Unter den verschiedenen Festlichkeiten, die geboten wurden, sei der Empfang auf dem Kapitol um deswillen hervorgehoben, weil man dabei das reizvolle Vergnügen genoß, in den beleuchteten Statuensälen (wie Thode später in seinem Vortrag geistreich sagte: »bei unsern steinernen Wirten«) sich ergehen zu können. — Merkwürdig war ein ländlich-römischer Schmaus im Circolo degli artisti, wo sich ein ganzes Schwein am Rost präsentierte und dazu die Dudelsäcke die etwas »hirtenhafte« Stimmung dieses Gastmahles würzten. — Von wirklich ernster Wichtigkeit waren aber die Zugänge, die den Kongressisten zu einigen sonst gar nicht oder nur mit Schwierigkeit sichtbaren Dingen gewährt wurden. Wir konnten also in der Farnesina Sodomas Hochzeit der Roxane sehen, im Palazzo Farnese den Carracci-Saal, beim Fürsten Doria seine Privatgemächer mit erheblichen Bilderschätzen, im Quirinal Melozzos berühmte Freske; und schließlich hatten sich für uns sogar die sonst undurchdringlichen Pforten der Villa Albani geöffnet, so daß, wenn auch nur für wenige Stunden, der herrliche Park und die berühmten Torlonia-Sammlungen besichtigt werden konnten. Manche Archäologen sind nur deshalb Mitglieder des kunsthistorischen Kongresses geworden und haben die ganze Taxe von 25 Frcs. gezahlt, um die neidisch verschlossene Athena Albani, das große griechische Reiterrelief, den Äsop und anderes mehr in den herrlichen Hallen und Sälen der Villa Albani zu sehen und den Manen Winckelmanns in dem dunklen Hain zu huldigen.
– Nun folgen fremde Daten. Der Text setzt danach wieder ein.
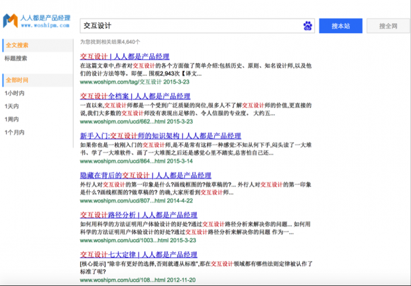Switch to 标题搜索 search mode

click(17, 58)
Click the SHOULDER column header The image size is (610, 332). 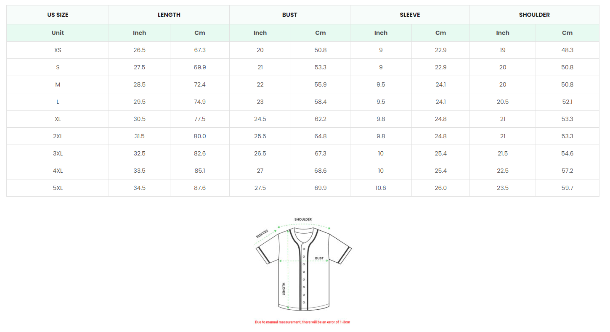point(534,15)
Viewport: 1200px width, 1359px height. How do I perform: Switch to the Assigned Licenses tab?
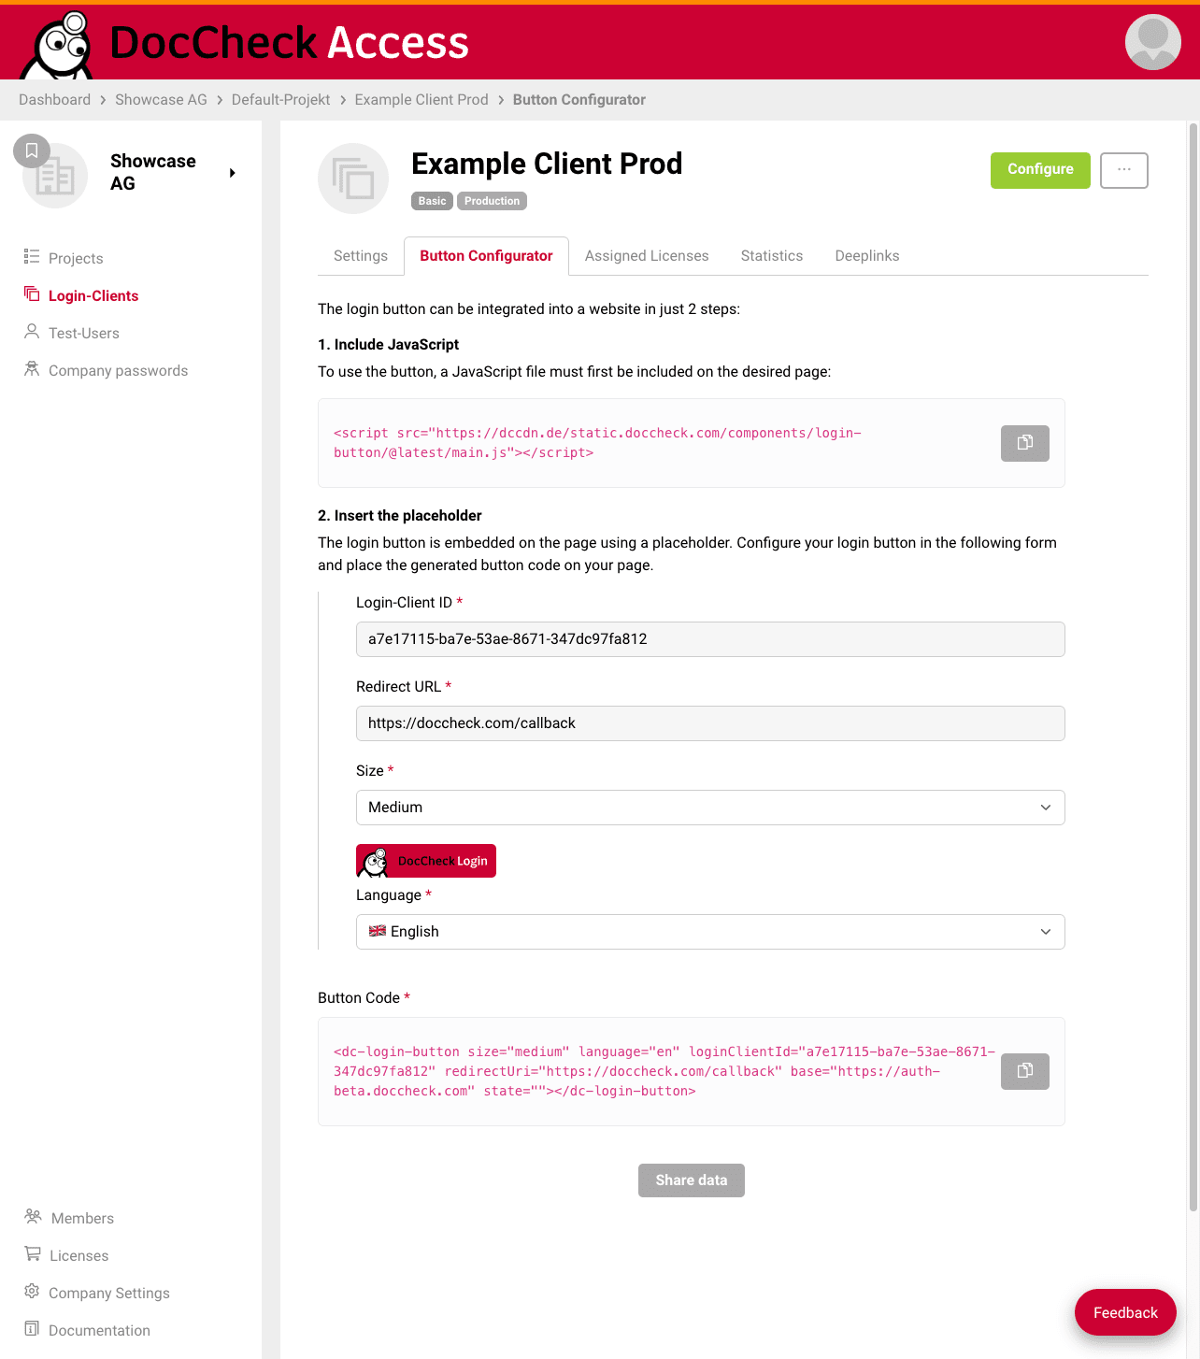pyautogui.click(x=647, y=256)
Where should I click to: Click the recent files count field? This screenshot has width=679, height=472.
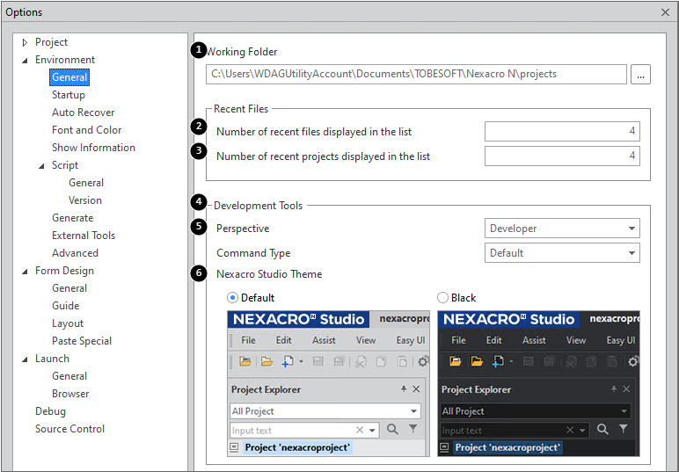click(x=562, y=132)
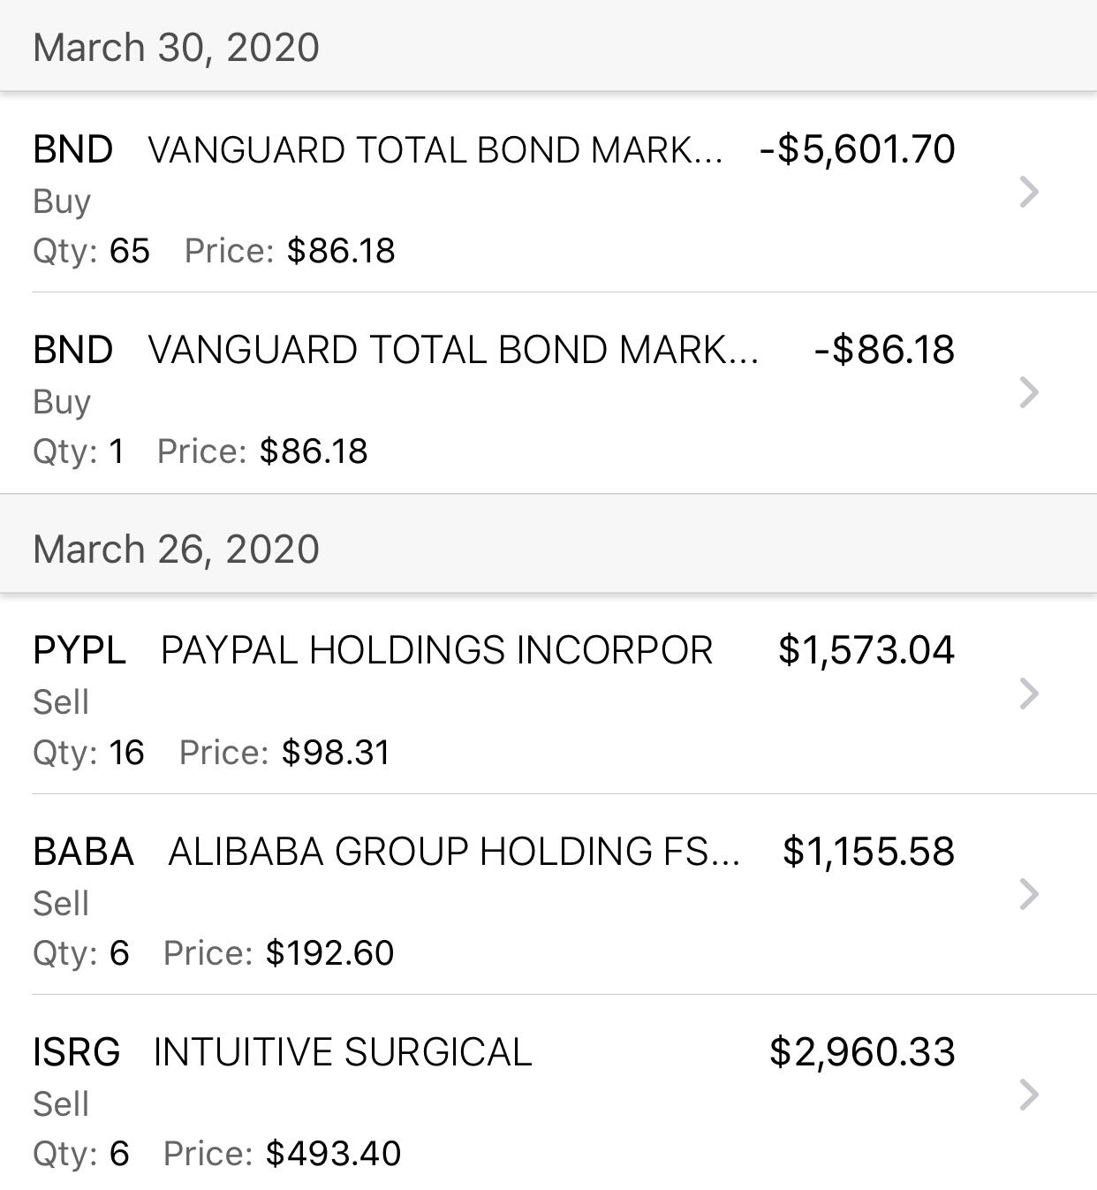Open details chevron for BND 1-share buy
This screenshot has height=1190, width=1097.
point(1029,392)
Im Anschluß an den Kongreß, der im Palazzo Corsini tagte, war außerdem eine Mostra bibliografica und eine Ausstellung photo-mechanischer Repro
duktionen zur Illustration kunsthistorischer Werke veranlaßt worden, die sich großer Beachtung erfreute.
Negativ lautete leider der Geschäftsbericht des Professor Kautzsch über die Fortschritte, die die Erfüllung der Aufgaben gemacht hat, die den Kongreß schon seit langem beschäftigen. Es ist bisher nicht möglich gewesen, die Internationale Bibliographie der Kunstwissenschaft, die man auf dem vorigen Kongreß in München in Form gebracht zu haben glaubte, durchzuführen; der Verleger der Fröhlichschen Bibliographie, mit der man Zusammengehen wollte, ist in Schwierigkeiten geraten, aber es besteht wenigstens Hoffnung, dieses Unternehmen doch wieder flott zu machen. Auch die Schaffung einer Photographien- Zentrale mußte vorläufig zurückgestellt werden. Ebenso ließ sich der generelle jederzeitige Eintritt für Kunsthistoriker in allen deutschen, speziell auch kleinen Sammlungen bei der Vielfältigkeit der Instanzen nicht erzielen. Die Förderung der auf Studienreisen befindlichen Gelehrten durch Provinzialkonservatoren usw. soll wenigstens hierfür einen gewissen Ersatz bieten. Und schließlich ist auf die weitere Behandlung der auf dem vorigen Kongreß angeregten Frage des Verhältnisses zwischen Autoren und Verlegern überhaupt verzichtet worden.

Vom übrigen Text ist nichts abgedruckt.